Claro que se contabilizássemos a inumerável multidão das pessoas mortas pelos métodos da reprodução artificial e pela contracepção o susto ainda seria muito maior. É importante não esquecer que são mortas muitíssimas mais pessoas, na sua fase inicial, pela quase sempre chamada impropriamente contracepção («saúde reproductiva») do que pelo aborto cirúrgico.


3. Obsessão

Se alguém dedica décadas da sua vida aos desabrigados (sem abrigo) é uma pessoa muito generosa e dada aos periféricos; se outro se empenha inteiramente num bairro social com grandes índices de pobreza é um servidor dos mais fracos; se outro durante anos visita sistematicamente as prisões é um herói; se aquele dá a sua vida à Caritas ou ao Banco Alimentar contra a Fome é um justo formidável; se este serve os doentes homossexuais e toxicodependentes é um santo; se alguém combate anos a fio pelo direito à saúde e à educação é uma pessoa extraordinária; se outro se arrisca pela promoção continuada da paz é digno de todos os louvores, etc.

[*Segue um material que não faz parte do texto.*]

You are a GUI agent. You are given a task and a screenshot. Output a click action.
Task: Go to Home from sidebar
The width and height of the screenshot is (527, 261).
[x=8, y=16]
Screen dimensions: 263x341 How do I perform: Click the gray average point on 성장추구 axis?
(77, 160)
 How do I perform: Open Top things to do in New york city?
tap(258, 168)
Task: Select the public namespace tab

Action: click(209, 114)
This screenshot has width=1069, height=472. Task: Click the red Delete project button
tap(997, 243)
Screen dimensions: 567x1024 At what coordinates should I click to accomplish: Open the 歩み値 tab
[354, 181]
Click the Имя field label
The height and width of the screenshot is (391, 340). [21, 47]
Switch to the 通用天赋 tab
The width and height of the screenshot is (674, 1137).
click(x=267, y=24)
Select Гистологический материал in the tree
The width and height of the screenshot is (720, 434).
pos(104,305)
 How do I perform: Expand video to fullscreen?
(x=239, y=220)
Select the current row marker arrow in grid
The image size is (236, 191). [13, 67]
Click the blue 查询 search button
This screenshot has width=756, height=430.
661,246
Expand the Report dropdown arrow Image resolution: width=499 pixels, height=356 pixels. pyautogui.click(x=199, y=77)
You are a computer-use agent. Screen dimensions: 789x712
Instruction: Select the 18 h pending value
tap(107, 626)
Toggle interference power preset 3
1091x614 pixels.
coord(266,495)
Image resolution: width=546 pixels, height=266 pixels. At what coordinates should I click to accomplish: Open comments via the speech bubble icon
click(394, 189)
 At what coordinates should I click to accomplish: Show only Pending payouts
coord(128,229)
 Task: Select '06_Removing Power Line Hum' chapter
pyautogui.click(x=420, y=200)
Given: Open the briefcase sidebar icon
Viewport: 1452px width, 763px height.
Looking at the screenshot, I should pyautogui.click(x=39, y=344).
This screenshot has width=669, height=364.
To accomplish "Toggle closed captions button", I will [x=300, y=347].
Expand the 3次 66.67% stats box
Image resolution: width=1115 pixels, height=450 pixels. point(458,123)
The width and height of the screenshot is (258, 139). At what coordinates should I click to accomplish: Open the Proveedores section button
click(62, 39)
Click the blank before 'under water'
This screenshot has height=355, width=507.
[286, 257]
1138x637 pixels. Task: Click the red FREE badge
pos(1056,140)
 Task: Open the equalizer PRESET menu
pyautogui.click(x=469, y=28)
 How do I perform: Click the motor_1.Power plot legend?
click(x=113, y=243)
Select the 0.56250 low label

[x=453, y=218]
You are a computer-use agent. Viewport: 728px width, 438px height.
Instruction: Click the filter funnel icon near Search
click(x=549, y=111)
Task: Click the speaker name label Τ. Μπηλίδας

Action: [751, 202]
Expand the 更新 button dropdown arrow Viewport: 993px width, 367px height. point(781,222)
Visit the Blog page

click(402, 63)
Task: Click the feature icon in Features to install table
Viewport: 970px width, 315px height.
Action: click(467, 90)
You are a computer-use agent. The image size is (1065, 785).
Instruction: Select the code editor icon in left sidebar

Mas mal daquele que se entrega à defesa das crianças concebidas não nascidas, ao amparo das mães grávidas, da recuperação de pessoas homossexuais, de advogar o casamento natural, de promover os métodos naturais de regulação dos nascimentos e capacitação da fertilidade, pois não passa de um obcecado, rígido e hipócrita obstinado...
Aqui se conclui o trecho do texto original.